01 June 2005, The Art Newspaper
by Louisa Buck
At an exclusive dinner last month, Tate Directors Sir Nicholas Serota, Vicente Tidoli, and Jan Debbaut joined Frieze Fair founders Matthew Slotover and Amanda Sharp and members of Outset Contemporary Art Fund to launch the 2005 Frieze Fair Special Acquisitions Fund. Since it was founded at the inaugural Frieze Fair two years ago, this fund has raised considerable sums- £100,000 in 2003, and £150,000 in 2004- to be spent buying works of art at the Frieze Fair to donate to Tate.
With Tate’s annual government funding for all acquisitions frozen since 1982, and therefore worth a 20th of its original value, the fund provides an essential injection of new blood into its holdings. In 2003, curators Massimiliano Gioni from Milan and Susan Ghez from Chicago joined forces with the Tate team to shop for the fund, and snapped up pieces by rising international stars such as Olafur Eliasson, Yutaka Stone and Anri Sala.

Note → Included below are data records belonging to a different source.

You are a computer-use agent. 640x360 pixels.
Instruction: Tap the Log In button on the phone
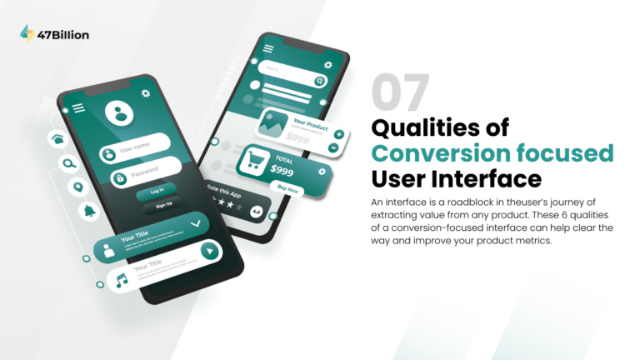point(158,191)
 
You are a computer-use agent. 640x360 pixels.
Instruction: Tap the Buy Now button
point(288,190)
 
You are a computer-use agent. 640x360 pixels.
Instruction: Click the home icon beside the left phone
point(58,138)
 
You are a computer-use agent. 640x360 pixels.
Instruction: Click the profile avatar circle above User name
point(121,114)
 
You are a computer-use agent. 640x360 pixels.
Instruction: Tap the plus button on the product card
point(338,134)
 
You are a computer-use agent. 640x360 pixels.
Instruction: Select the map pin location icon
point(78,187)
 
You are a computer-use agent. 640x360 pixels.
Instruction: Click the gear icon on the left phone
point(147,94)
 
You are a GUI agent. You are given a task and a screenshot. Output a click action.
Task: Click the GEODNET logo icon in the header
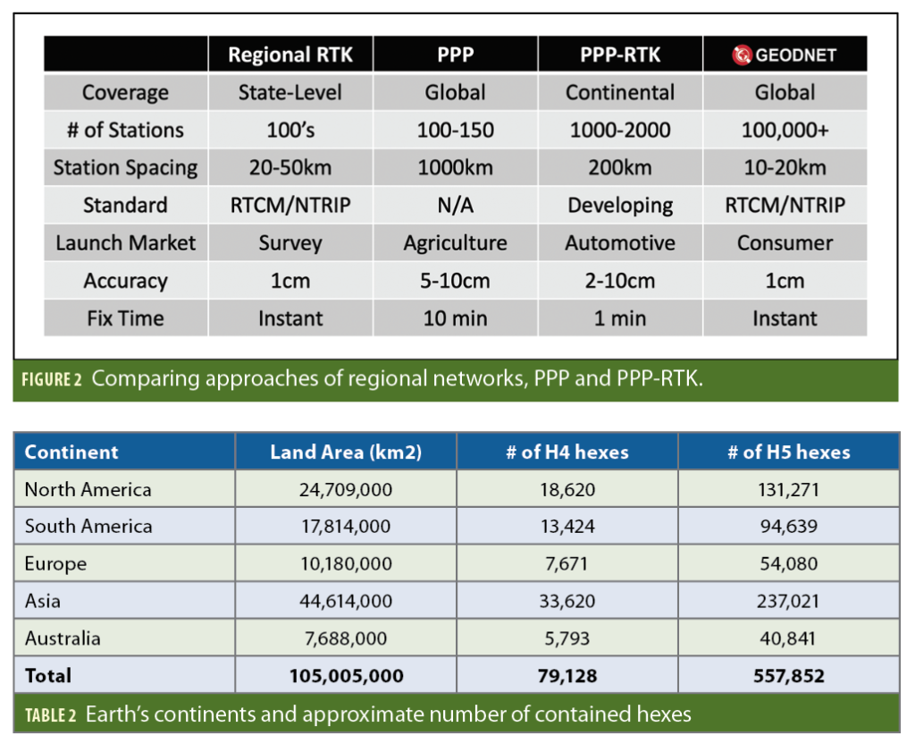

Last year it was Kasper König of Museum Ludwig in Cologne and the Walker Art Centre’s Richard Flood who helped to acquire 13 pieces, including works by Scottish artists Martin Boyce and Mark Leckey as well as one of the fair’s most talked-about works: Slovak artist Roman Ondak’s moveable queue. This October, the invited curators are Chief Curator of MOMA Los Angeles Paul Schimmel and Suzanne Pagé, Director of Museé d’Art Moderne in Paris.
The Frieze Fund is just manifestation of how this select, by-invitation-only group of London-based art patrons who have been operational since 2003, have become such a significant art world presence. The group is the brainchild of co-founders Candida Gertler, who worked in journalism and PR before moving to London in 1993, and Yana Peel, who until last year was an executive director at Goldmann Sachs.
The projects its members support include an artist-in-residence programme at the National Gallery, the establishment of an annual art commission for McLaren Formula One’s corporate HQ, sponsorship of an educational programme for children with learning disabilities at Camden Arts Centre, and a major refurbishment of Camden Arts Centre’s gardens which opens at the end of this month.
They are also partnering with the Lisson Gallery at the Venice Biennale in an exhibition of work by John Latham, Douglas Gordon and Anish Kapoor entitled “God is great," which opens at the Instituto Tecnico Nautico Venier, and this autumn sees the unveiling of a major collaboration with Artangel.